I have had people say, "Just get over it." How the fuck am I supposed to get over something that changed me forever? Changed who I could of been? Sometimes the memories just pop in my head and I wish they would go away. I don't WANT to dwell on things. But they are there. They happened. They are life. Life is everything. Everything is happening in my head at the same time and I don't know how to stop from crying over how great a person I could have been, if only I was given a normal and loving family. Instead I was given drugs, hate, penises, beatings, tears. Fuck you god, if you do exist. Because if you create all things, why do you create bad things? Why can't it all be rainbows and unicorns? I LOVE RAINBOWS AND UNICORNS.

But here I am. Having gone through so much. And still (pretty much) whole. Able to love and support my kids. No drugs(well, except for zoloft.). No alcohol(except for recreational purposes). Sometimes I yell and cry and don't know what the hell I am doing. But most of the time I am pretty normal.

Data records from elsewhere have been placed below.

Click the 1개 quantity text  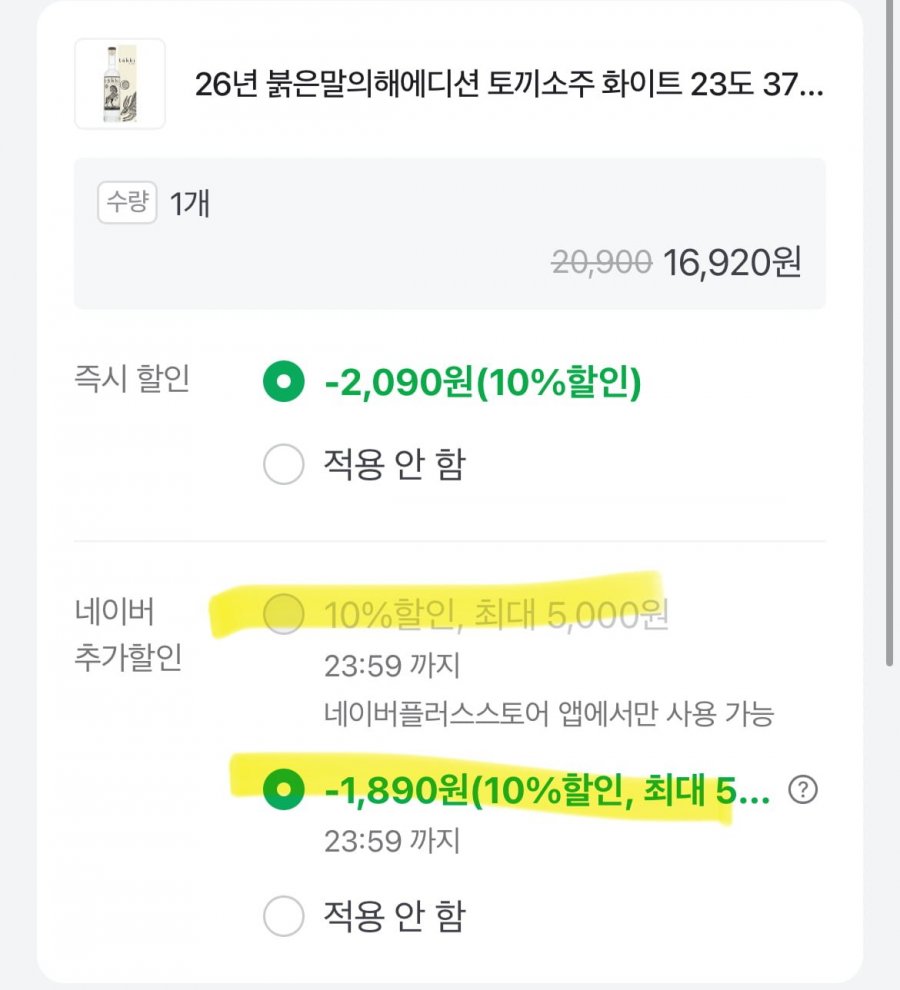coord(190,204)
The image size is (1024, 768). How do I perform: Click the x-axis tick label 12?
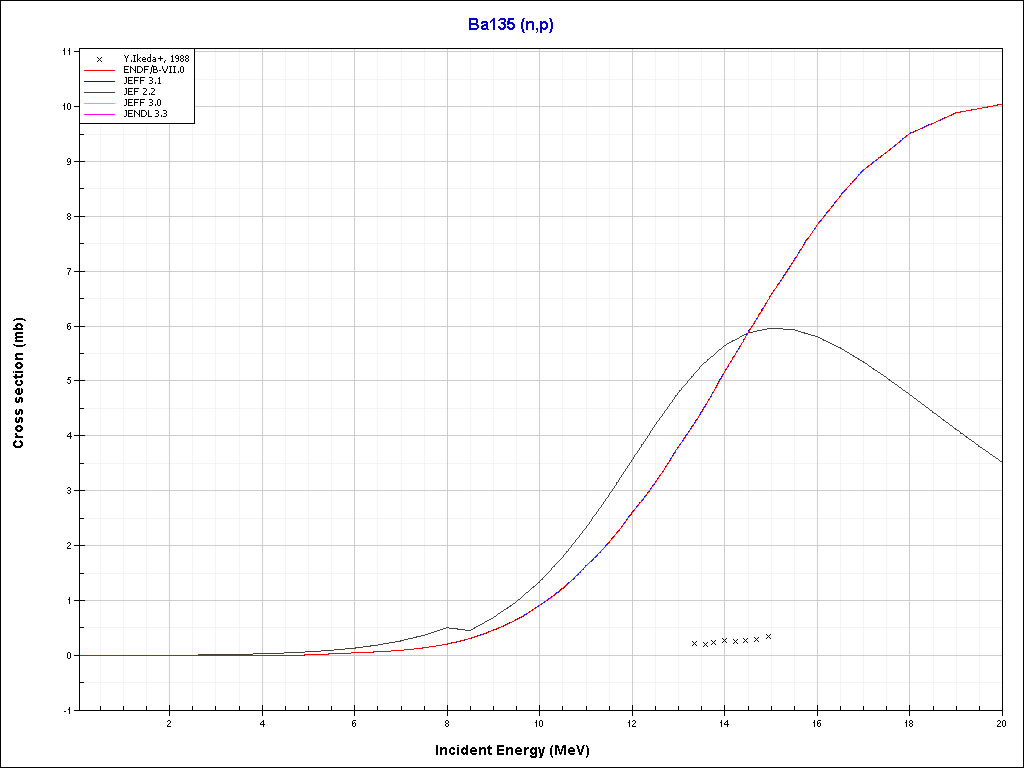(x=632, y=723)
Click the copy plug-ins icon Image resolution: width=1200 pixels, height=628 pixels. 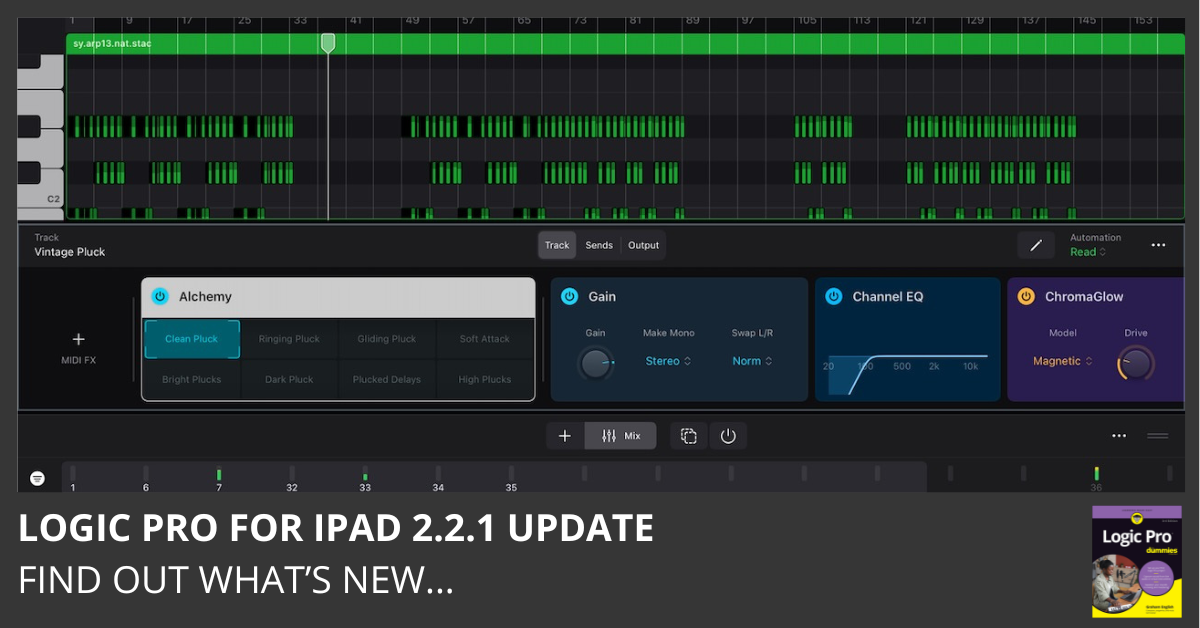(688, 436)
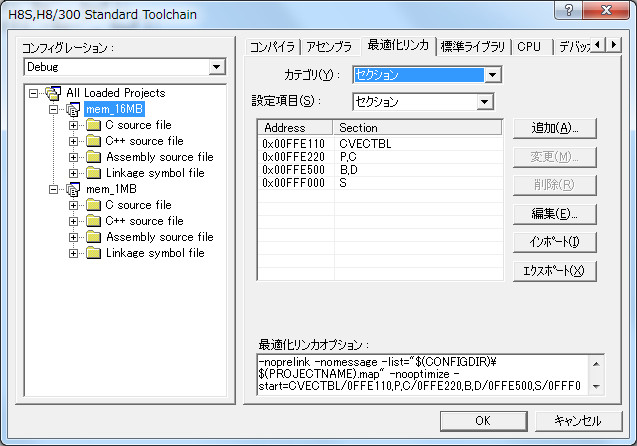Image resolution: width=637 pixels, height=446 pixels.
Task: Click Linkage symbol file folder icon under mem_16MB
Action: pyautogui.click(x=93, y=173)
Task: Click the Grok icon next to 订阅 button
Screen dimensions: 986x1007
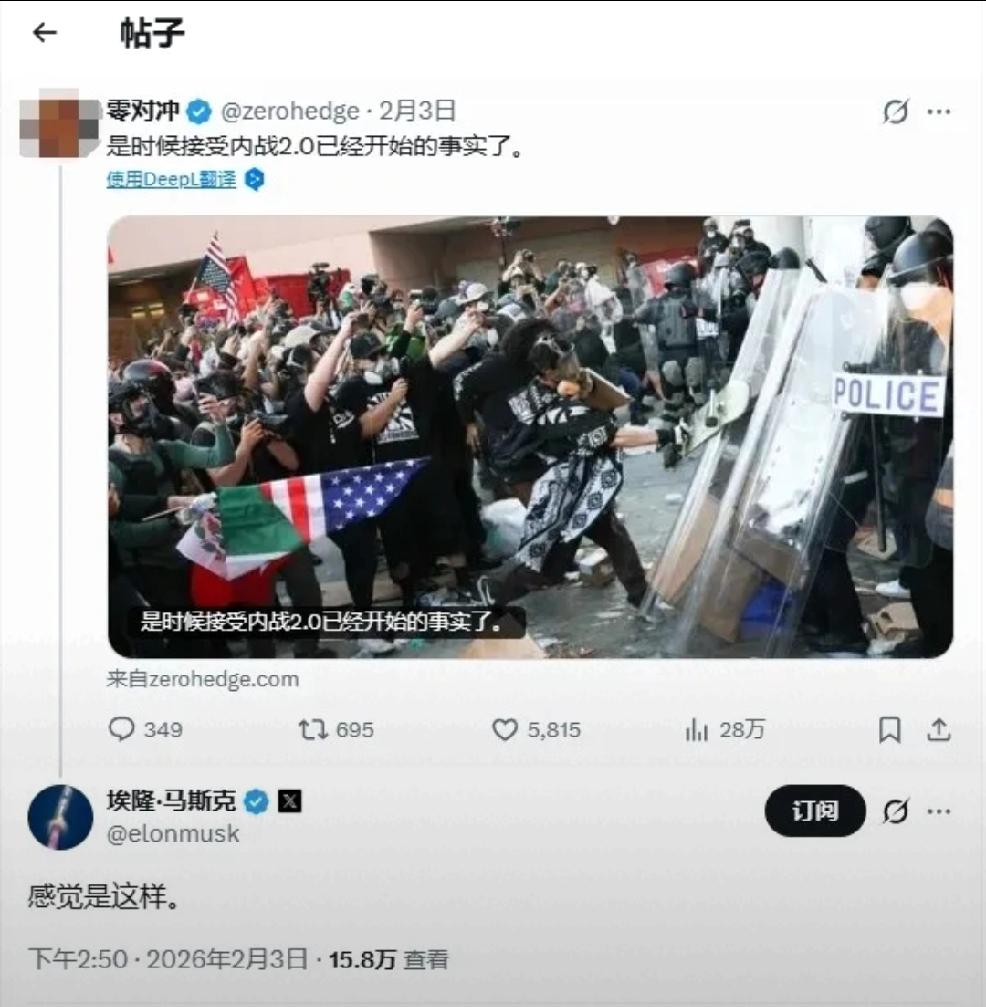Action: coord(895,811)
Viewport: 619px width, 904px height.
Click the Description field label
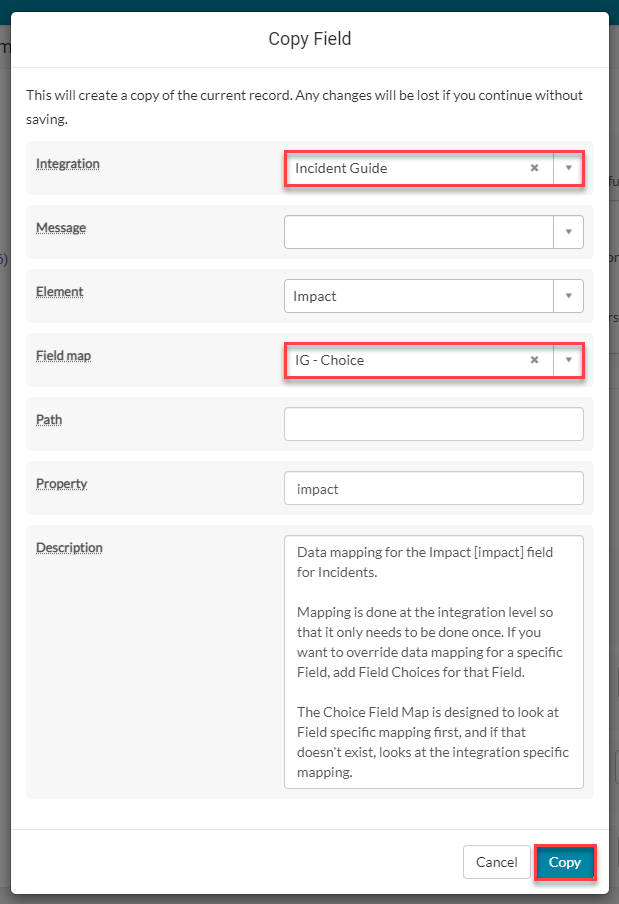pyautogui.click(x=69, y=548)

And that is the Valeta Truth.

Monday, December 27, 2010

I recently made a new friend who truly inspires me. Sometimes I walk around oblivious to other people. But we all have the secret us inside that no one knows. We all have troubles and hopes and dreams and wants.

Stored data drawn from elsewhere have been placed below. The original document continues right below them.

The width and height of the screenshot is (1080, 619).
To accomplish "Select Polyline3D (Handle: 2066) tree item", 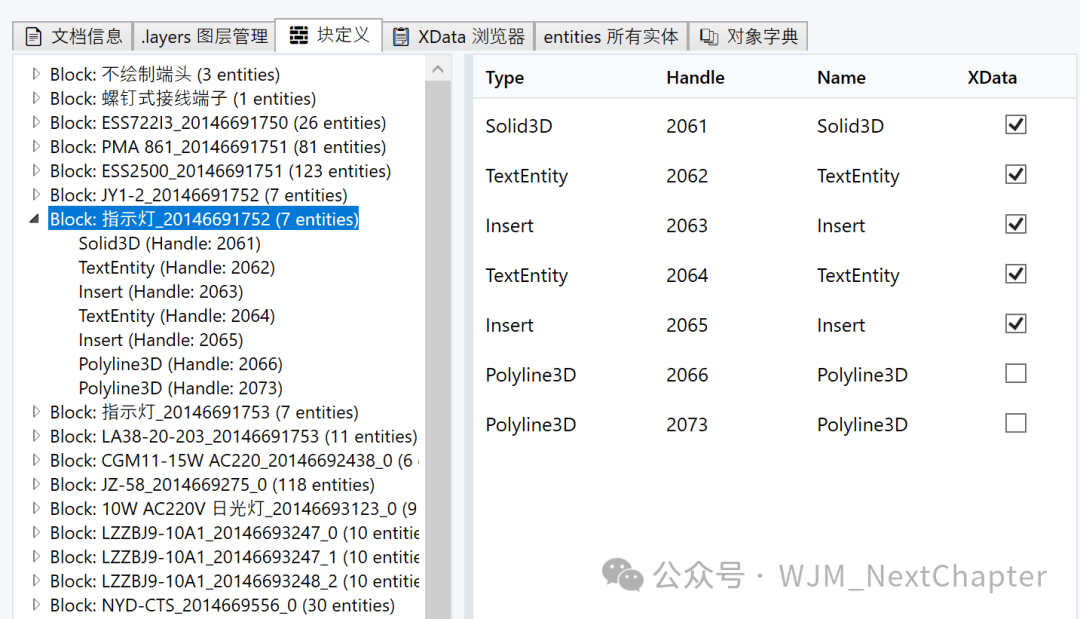I will [180, 364].
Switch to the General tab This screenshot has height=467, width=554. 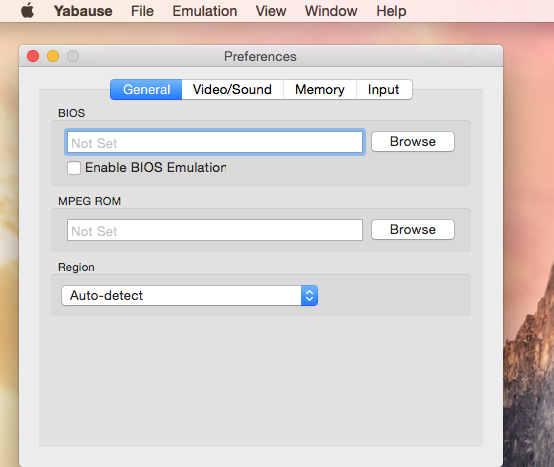coord(146,90)
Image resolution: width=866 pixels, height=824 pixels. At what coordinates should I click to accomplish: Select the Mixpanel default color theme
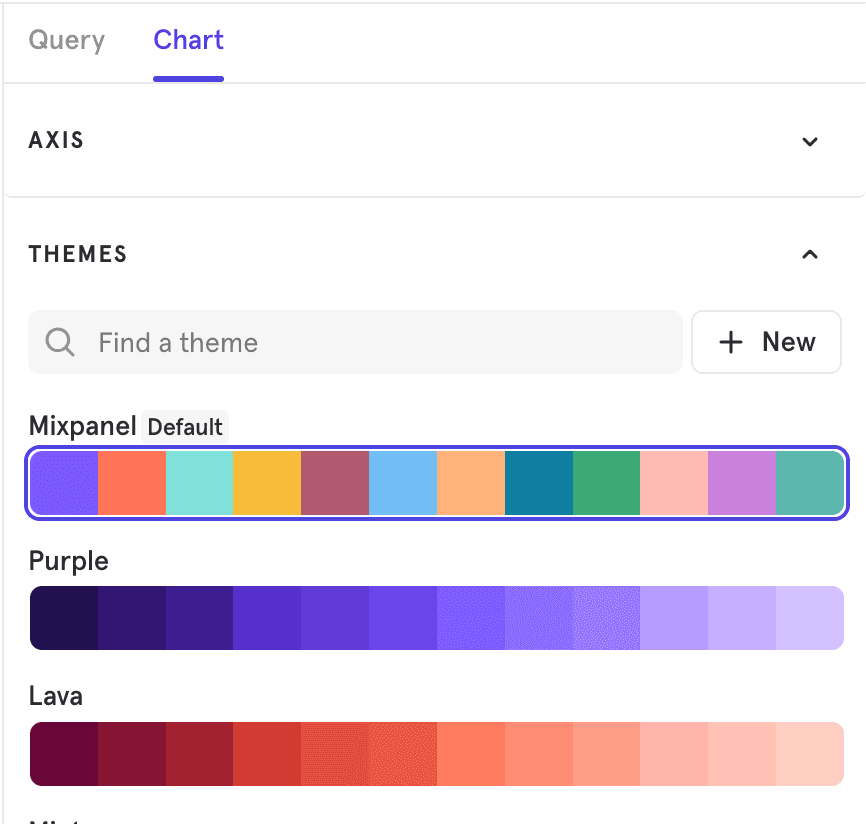[x=435, y=483]
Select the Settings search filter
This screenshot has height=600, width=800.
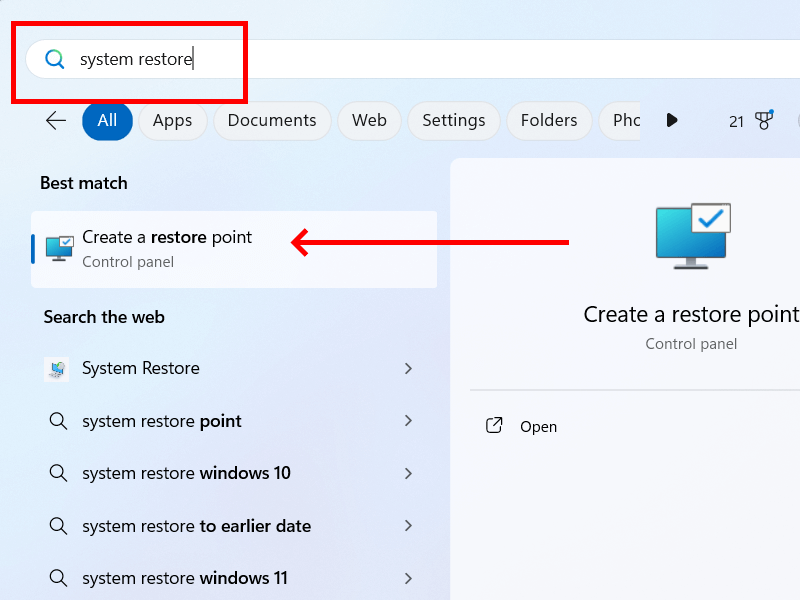pos(453,120)
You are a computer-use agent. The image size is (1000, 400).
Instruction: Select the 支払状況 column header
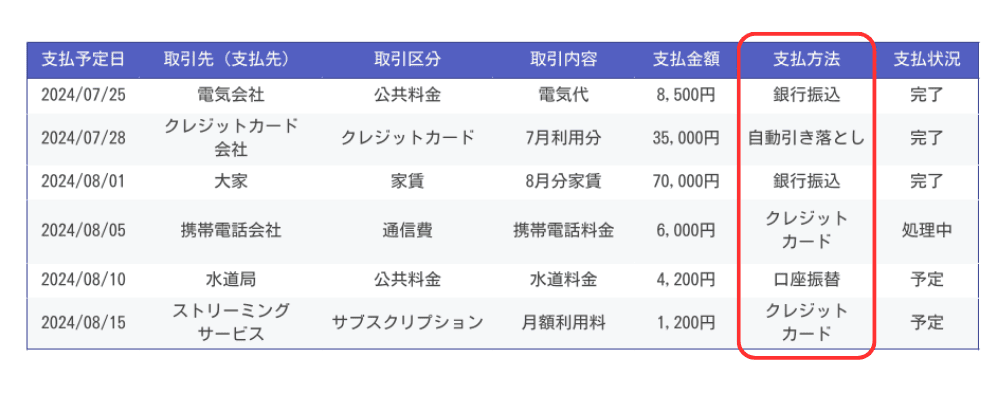coord(927,60)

This friend has given up everything to be who she really is. And that inspires me.

Am I living the life I should be? Am I who I want to be? Yes. No. I'm working on being who I want to be. Going to school. Making time for myself. I love my life. Sometimes I'm drowning in kids and I forget who I am. I am Valeta. I am not just a mom. I am a woman.

I am important too.

Thursday, December 16, 2010

My daughter is crawling around meowing and pretending to be a cat.

My oldest son has a ghost buster's visor thing on and is walking around finding ghosts.

My baby is in his high chair eating apple slices and saying, "YUM! Apple!"

Oh these kids.

I love them.

Saturday, December 11, 2010

My first quarter as a college student is over. And I am relieved. And thrilled.

Was so exhilarating to be using my mind instead of wiping butts all day. I love's my kid's butts. But there should be more to life then your children's bowel movements.

And now I feel that there really is.

I welcome the xmas break. But I look forward to my new classes.